Unpacking Hartford’s Top Decile Returns

The $3 billion Hartford HealthCare fund has so far beat out most of its peers in FY2017, and II has the scoop on how the team pulled it off.


Connecticut’s Hartford HealthCare returned 15.9 percent on its $3 billion fund for the fiscal year ending June 30, 2017, setting a high bar for large nonprofits as they report over coming weeks and months.

Among those who have posted FY17 results, Hartford ranks in the top decile for the year and rolling five-year returns, according to an internal performance summary reviewed by II. Growth assets and active management drove the strong returns, said Chief Investment Officer David Holmgren .

“From the portfolio side, we took a number of biases or factor bets,” Holmgren said, “including a modest growth overexposure.”

This segment of portfolio contributed most to Hartford’s strong returns, gaining 20.7 percent and representing 57 percent of assets.

On top of vibrant equity-market beta, Hartford’s active plays largely paid off.


Immediately after the U.S. election in November, Holmgren said, large-cap U.S. stocks “took a bit of stretch on value, and emerging markets sold off. Why? Who knows. But we made the shift from large caps to small cap emerging market equity. From a risk management and investment perspective, the trade turned out correctly.”

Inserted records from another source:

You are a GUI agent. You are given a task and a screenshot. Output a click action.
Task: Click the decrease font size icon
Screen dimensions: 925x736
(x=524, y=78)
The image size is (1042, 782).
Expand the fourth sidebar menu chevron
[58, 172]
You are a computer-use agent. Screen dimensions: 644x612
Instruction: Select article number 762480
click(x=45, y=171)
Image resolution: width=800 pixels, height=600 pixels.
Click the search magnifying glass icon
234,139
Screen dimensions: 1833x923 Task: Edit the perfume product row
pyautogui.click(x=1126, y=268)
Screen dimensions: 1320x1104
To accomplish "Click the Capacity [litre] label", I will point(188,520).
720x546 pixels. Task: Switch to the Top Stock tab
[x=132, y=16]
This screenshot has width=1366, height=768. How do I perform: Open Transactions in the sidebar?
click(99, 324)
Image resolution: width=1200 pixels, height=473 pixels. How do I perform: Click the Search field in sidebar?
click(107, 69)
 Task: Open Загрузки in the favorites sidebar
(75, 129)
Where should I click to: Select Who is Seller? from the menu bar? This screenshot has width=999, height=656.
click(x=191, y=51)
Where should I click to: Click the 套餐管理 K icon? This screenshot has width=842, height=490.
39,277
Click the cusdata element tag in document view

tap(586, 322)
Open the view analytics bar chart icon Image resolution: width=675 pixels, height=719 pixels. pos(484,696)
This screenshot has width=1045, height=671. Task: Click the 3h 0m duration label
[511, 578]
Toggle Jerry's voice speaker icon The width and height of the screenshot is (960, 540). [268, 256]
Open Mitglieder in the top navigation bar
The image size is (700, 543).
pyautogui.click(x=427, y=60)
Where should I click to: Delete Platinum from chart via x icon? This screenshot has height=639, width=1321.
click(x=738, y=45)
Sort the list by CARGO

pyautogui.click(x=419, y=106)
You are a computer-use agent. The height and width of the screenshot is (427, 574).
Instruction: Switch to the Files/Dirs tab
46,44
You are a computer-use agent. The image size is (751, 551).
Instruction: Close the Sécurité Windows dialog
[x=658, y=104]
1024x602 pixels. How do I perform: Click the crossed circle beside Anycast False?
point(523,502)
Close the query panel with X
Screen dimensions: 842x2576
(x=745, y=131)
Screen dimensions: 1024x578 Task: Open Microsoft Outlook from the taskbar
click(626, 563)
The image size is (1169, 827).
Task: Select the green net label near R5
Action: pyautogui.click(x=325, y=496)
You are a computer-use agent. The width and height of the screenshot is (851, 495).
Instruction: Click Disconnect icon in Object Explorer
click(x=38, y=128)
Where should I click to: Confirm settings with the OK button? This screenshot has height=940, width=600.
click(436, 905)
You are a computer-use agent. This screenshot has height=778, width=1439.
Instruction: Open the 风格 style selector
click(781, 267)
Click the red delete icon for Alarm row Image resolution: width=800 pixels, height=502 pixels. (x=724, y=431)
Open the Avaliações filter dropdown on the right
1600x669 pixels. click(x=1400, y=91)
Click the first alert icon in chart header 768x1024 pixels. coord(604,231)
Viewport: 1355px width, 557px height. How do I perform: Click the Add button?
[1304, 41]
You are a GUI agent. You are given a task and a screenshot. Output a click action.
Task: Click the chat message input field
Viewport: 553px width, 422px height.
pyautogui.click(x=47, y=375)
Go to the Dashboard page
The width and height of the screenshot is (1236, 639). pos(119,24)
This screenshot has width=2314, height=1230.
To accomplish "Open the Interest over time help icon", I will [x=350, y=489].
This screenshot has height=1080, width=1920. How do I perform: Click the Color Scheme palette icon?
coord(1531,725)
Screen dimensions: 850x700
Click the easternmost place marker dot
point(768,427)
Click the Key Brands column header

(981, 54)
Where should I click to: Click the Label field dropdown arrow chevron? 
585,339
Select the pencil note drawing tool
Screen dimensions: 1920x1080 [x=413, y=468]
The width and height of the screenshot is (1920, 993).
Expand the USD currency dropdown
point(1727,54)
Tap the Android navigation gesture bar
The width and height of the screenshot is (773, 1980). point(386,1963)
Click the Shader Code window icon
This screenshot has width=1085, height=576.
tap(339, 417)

[II Deep Dive: Developed-Market Investing with Emerging-Market Risk]

Hartford’s “economic hedge” assets — including commodities, infrastructure, ship financing, aircraft leasing, and other investments minimally correlated to the growth portfolio — earned 11.5 percent in FY17. The pool will remain tilted to commodities in 2018, the summary stated, given their positive valuation.

Holmgren and his team pride themselves on building tight and supportive relationships with the funds’ investment managers. Hartford has seeded new strategies, financed special situation deals, and sent employees to far-flung locales to visit portfolio companies.

This partnership approach also led to five “noticeable manager changes” during the year, including three hedge funds terminated due to portfolio manager turnover.

Overall, Hartford finished more than 500 basis points ahead of its 10.2 percent policy benchmark return for the year ending June 30.

“It’s a validation of the work, the thought leadership, the doing-the-homework,” Holmgren said. “It’s also a product of our commitment to governance.” Hartford’s investment board includes industry practitioners, whereas many hospitals primarily have medical professionals overseeing asset management .

“I can’t do a particular project in China without three people asking me if I thought about a particular piece of new legislation or a tax implication,” Holmgren said with a laugh. “It raises the game.”